After the “redemption period” (the period when the homeowner can pay off outstanding debts and keep the house) ends, the court may issue an order absolute. In this case, the ownership of the house is transferred to the lender and the homeowner must leave. At the same time, the homeowner no longer owes any money to the lender — the lender is responsible for covering all costs, generally through the sale of the house.
On the other hand, most lenders do not ask the courts for “orders absolute.” Rather, they commence a lawsuit at the same time as they start foreclosure proceedings. The purpose of this lawsuit is to give them a way of collecting any outstanding costs if the sale of the house does not pay off the loan balance (including any costs, such as taxes). This is the most common scenario, and can therefore end with the homeowner still having to pay the lender after foreclosure is done.
Buying a Foreclosure – property taxes
In some situations, the foreclosure buyer may end up having to pay the property taxes, especially for properties in the US rather than Canada. Smart foreclosure buyers will therefore perform a title search to turn up any additional liens (such as back taxes) or debts against the property — this goes a long way to avoiding unpleasant surprises.
Where Does This Apply?
Foreclosures (i.e judicial foreclosures, involving a court from the beginning) are mainly used in Saskatchewan, Nova Scotia, Quebec, Manitoba, British Columbia, and Alberta. Since foreclosures can take 6-10 months and are a “no win” process in which both the lender and the homeowner usually lose out, many mortgages in Canada include a Power of Sale clause.
The Power of Sale clause allows the lender to take possession of the house by notifying a third party trustee (who holds legal title while the mortgage is in effect). This trustee acts in lieu of a court, at least in the early stages of the process, and makes it possible for the whole process to proceed at a rapid pace. Power of Sales often last for a period measured in weeks, rather than years, and homeowners usually only have 35 days to pay off the balance rather than 6 months.

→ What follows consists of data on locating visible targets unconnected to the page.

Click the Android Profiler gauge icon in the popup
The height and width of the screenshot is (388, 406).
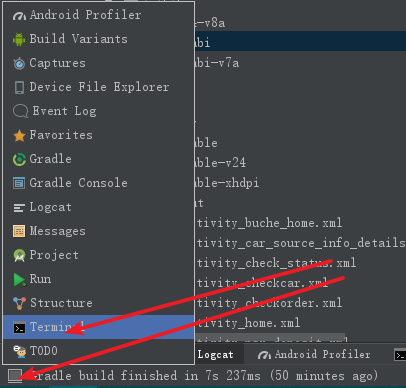[x=19, y=15]
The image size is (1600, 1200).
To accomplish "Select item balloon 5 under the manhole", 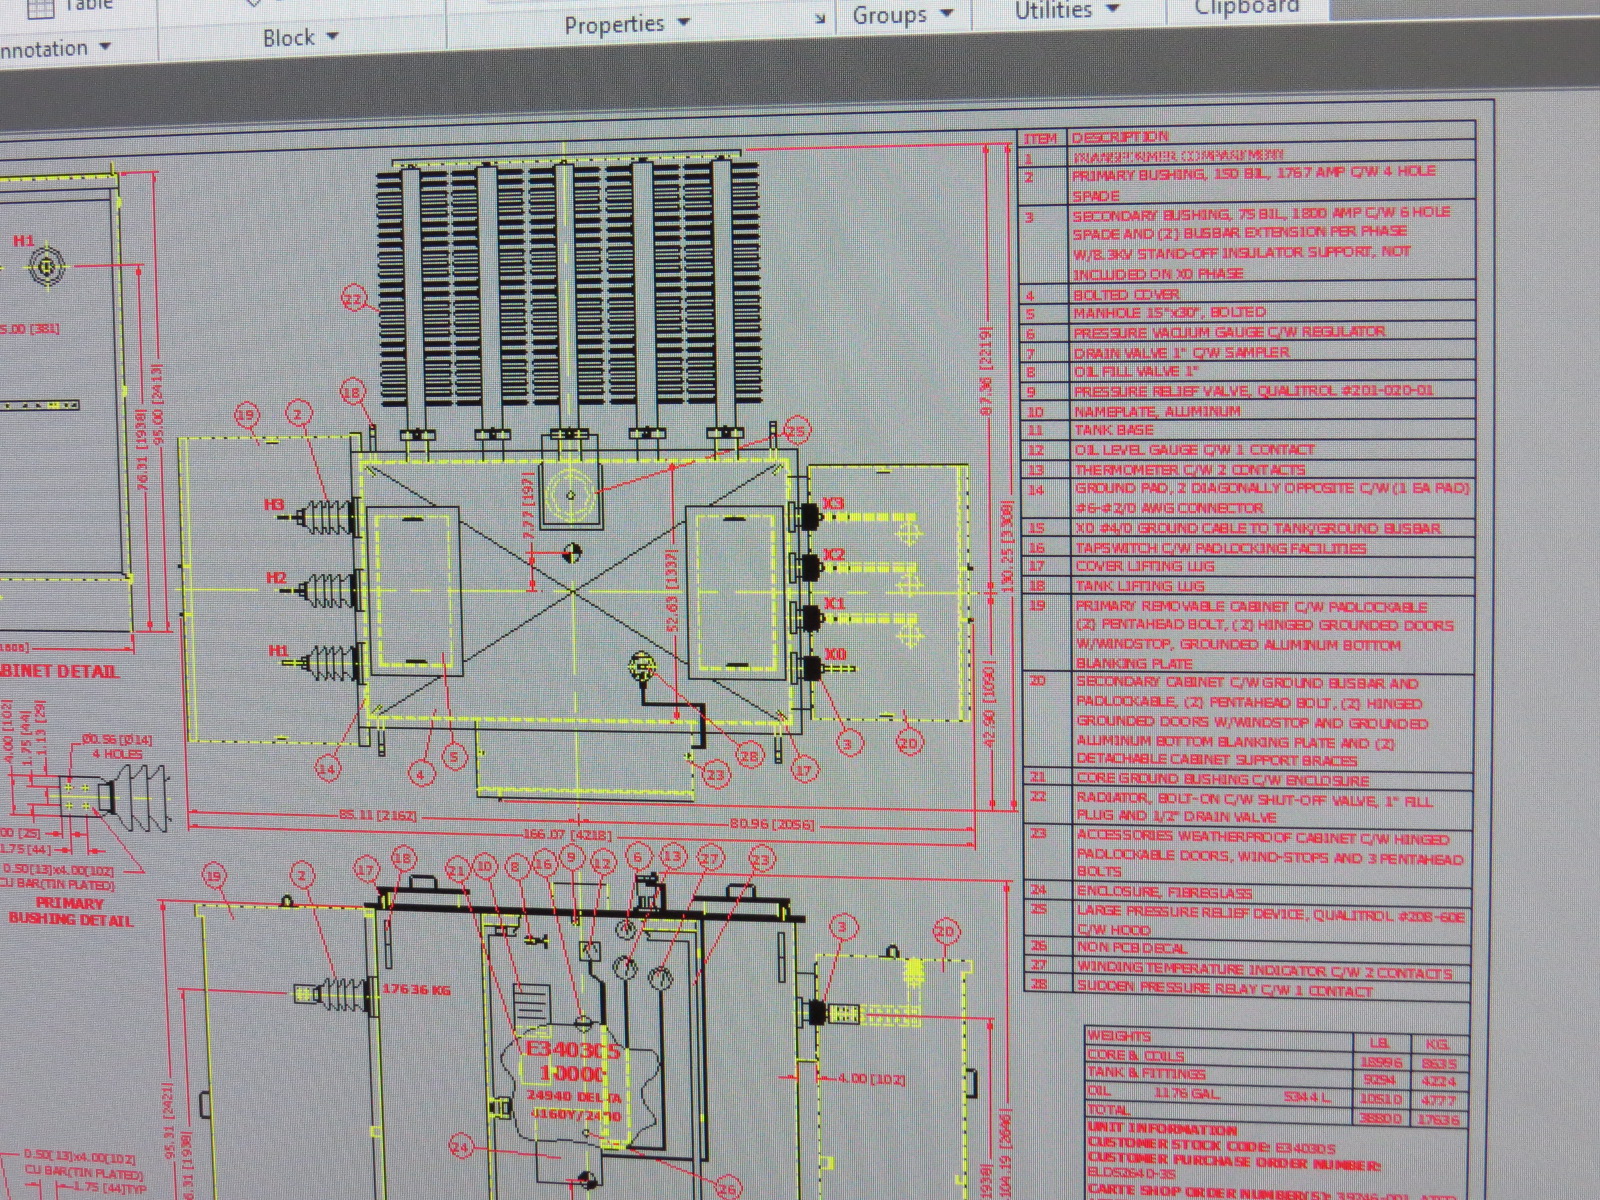I will pyautogui.click(x=454, y=757).
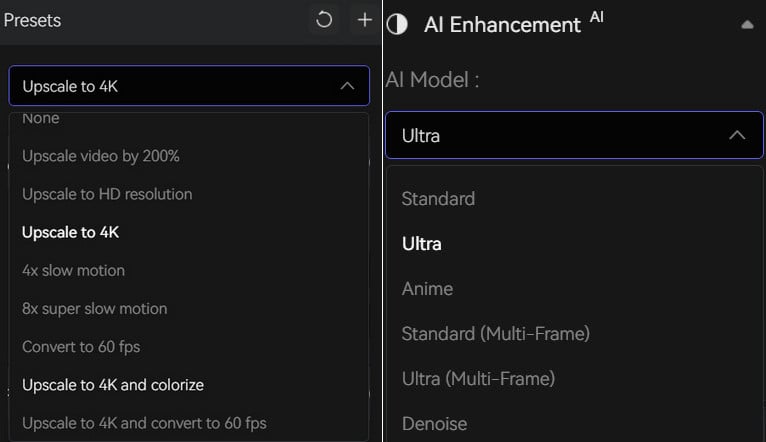Viewport: 766px width, 442px height.
Task: Select 8x super slow motion preset
Action: pyautogui.click(x=95, y=308)
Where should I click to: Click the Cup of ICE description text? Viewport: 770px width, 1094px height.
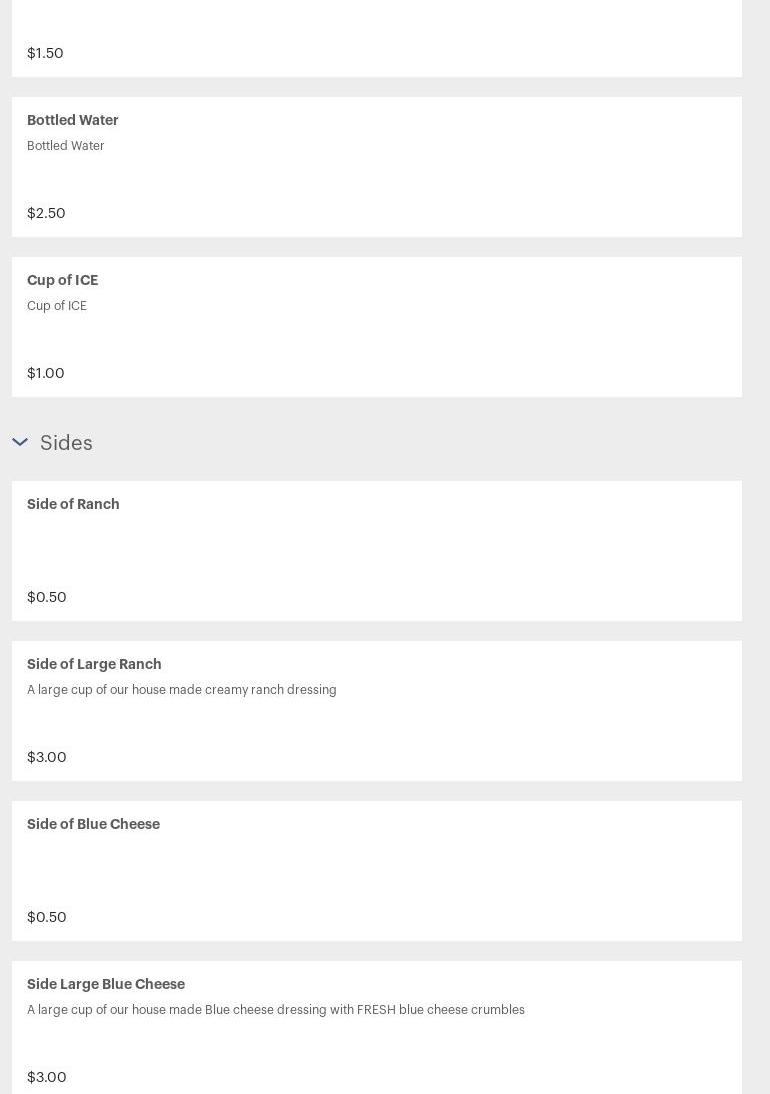tap(57, 306)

Power of Sale in Canada was originally introduced in Ontario by lenders who were dissatisfied with the delays involved in foreclosure. After they became commonplace in Ontario mortgage contracts, eventually Power of Sale was incorporated into the law there, and the practice spread to other provinces. Besides Ontario, if your house is located in Prince Edward Island, New Brunswick, or Newfoundland and Labrador, the mortgage probably includes provisions for Power of Sale.